The expression of COX-2 and iNOS in ethanol and aspirin induced gastric ulcer rat models

Abstract

Aspirin or ethanol induced gastric ulcer rat models are the most frequently used in studies. Aspirin and ethanol induced gastric ulcers through different pathways involving COX-2 and iNOS. The aim of this study was to examine the expression of COX-2 and iNOS in gastric ulcer rat model induced by ethanol and aspirin. Twenty-one Sprague Dawley rats were divided into 7 groups i.e. control group (CA), ethanol 1st day (ED1), ethanol 3rd day (ED3), ethanol 5th day (ED5), aspirin 4th day (AD4), aspirin 6th day (AD6), and aspirin 8th day (AD8).

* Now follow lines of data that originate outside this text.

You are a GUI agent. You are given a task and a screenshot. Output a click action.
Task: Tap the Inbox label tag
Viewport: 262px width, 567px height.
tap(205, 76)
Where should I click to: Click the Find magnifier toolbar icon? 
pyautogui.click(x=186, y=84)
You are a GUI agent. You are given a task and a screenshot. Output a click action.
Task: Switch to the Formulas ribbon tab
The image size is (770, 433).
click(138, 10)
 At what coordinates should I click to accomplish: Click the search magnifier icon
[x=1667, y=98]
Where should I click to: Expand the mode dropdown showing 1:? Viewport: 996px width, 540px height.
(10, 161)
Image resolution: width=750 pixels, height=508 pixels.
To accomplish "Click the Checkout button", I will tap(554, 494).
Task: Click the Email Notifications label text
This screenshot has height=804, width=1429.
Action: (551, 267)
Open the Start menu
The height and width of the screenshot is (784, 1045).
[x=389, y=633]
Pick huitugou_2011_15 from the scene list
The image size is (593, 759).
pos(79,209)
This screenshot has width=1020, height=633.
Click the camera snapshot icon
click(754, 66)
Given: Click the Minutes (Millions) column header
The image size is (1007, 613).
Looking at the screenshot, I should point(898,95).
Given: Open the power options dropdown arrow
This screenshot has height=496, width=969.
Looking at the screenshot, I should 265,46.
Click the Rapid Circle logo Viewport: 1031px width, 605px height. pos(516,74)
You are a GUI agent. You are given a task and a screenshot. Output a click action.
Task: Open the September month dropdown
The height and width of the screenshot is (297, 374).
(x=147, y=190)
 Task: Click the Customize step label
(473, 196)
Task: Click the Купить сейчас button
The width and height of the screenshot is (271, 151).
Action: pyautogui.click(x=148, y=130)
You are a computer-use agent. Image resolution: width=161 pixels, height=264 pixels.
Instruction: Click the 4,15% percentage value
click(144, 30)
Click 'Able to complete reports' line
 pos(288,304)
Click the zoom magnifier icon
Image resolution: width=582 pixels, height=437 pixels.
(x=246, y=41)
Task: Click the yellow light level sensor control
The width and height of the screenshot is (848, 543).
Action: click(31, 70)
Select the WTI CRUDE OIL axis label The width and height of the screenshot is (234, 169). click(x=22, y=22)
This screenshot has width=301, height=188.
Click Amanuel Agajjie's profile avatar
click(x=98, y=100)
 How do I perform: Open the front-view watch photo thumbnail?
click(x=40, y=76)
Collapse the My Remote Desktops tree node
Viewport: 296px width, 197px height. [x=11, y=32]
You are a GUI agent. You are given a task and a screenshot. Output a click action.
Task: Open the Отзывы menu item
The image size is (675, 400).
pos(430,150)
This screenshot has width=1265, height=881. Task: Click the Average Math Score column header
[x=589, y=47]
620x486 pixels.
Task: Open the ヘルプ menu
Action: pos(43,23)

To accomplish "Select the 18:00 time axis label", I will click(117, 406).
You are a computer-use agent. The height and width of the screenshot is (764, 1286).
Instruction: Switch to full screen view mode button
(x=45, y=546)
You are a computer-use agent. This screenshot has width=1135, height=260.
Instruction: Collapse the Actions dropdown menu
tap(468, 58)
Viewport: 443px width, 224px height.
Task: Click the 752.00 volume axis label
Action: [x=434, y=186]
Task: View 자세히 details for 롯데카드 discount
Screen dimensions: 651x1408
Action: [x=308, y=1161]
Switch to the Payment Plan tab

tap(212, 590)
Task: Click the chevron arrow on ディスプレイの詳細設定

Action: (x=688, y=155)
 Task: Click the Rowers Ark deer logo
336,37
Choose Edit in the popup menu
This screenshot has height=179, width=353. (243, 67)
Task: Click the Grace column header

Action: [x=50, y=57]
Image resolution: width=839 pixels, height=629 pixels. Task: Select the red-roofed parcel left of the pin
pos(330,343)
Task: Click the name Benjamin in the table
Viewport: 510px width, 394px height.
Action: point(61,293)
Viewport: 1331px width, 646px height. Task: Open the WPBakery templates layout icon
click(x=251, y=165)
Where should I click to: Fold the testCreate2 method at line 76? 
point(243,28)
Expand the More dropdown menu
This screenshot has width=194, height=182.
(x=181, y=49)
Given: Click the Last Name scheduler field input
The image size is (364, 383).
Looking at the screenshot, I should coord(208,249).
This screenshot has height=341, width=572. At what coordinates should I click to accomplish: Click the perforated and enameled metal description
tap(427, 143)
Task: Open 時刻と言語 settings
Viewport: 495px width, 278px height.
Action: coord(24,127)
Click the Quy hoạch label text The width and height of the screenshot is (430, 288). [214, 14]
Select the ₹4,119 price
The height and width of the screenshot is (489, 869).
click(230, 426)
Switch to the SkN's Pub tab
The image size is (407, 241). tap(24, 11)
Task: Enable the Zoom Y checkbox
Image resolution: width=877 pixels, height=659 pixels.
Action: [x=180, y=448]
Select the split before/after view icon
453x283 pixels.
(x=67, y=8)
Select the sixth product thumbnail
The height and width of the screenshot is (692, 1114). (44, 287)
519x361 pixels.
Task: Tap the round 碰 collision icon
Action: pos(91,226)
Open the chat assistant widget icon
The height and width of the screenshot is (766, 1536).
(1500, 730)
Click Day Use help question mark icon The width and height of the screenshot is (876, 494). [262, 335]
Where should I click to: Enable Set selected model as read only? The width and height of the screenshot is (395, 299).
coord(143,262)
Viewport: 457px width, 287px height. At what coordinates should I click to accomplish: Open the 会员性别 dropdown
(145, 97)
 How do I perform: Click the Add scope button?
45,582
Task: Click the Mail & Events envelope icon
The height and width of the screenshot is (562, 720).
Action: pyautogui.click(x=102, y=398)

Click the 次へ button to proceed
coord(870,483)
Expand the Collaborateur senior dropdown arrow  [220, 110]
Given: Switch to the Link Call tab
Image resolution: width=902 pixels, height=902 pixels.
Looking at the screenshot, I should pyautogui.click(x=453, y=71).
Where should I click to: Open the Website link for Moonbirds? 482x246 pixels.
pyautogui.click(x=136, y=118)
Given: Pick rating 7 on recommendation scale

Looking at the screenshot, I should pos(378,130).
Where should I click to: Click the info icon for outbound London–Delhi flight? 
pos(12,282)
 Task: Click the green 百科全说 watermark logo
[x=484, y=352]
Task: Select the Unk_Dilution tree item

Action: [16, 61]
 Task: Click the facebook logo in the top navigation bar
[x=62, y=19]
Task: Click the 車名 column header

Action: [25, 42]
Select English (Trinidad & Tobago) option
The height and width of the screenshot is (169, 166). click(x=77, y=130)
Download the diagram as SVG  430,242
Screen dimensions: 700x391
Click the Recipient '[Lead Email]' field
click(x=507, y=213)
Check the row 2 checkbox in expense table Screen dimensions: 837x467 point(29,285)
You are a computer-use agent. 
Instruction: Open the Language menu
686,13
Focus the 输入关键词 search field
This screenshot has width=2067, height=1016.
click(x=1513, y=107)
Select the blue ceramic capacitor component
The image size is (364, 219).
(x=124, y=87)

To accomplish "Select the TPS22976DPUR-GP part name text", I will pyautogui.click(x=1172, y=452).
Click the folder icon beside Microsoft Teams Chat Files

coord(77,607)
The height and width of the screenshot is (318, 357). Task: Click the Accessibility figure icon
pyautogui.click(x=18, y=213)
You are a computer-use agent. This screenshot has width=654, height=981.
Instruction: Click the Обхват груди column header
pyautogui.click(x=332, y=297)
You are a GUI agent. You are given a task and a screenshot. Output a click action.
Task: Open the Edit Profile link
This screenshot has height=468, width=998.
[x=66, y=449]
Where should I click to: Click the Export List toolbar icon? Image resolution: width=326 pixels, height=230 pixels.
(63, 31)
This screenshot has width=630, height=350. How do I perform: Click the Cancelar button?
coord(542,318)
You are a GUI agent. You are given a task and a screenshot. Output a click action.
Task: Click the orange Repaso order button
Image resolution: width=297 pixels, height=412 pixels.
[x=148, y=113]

Oral administration of aspirin was at 200mg/kgBW and the 100% ethanol at 1mL/200gBW. Macroscopic and microscopic observations were done to examine the gastric mucosal damage, COX-2 and iNOS expressions. Severe gastric ulcers were observed in ED1 and AD4 groups and mild gastric mucosal damage was observed in ED3, ED5, AD6 and AD8 groups. Microscopically, light erosion was shown by the CA and AD8 groups. Erosion was also shown by ED3, ED5, and AD6 groups. The most severe damage with ulcers and heavier bleeding were shown by the ED1 and AD4 groups. Weak COX-2 expression was found in the CA, while the highest COX-2 expression was found in the ED1. The iNOS expression in the ethanol groups was still increasing until the 5th day (ED5). In the aspirin groups, it reached the peak on the 3rd day (AD6), and already declined on the 5th day (AD8). In conclusion, the damage process of ethanol induced gastric ulcer occurred faster than that by aspirin. The highest COX-2 expression in the ethanol and aspirin groups were shown at the onset begin. iNOS expression in ethanol induced ulcer groups still increased until the 5th day, while in the aspirin induced ulcer groups already declined in the 5th day.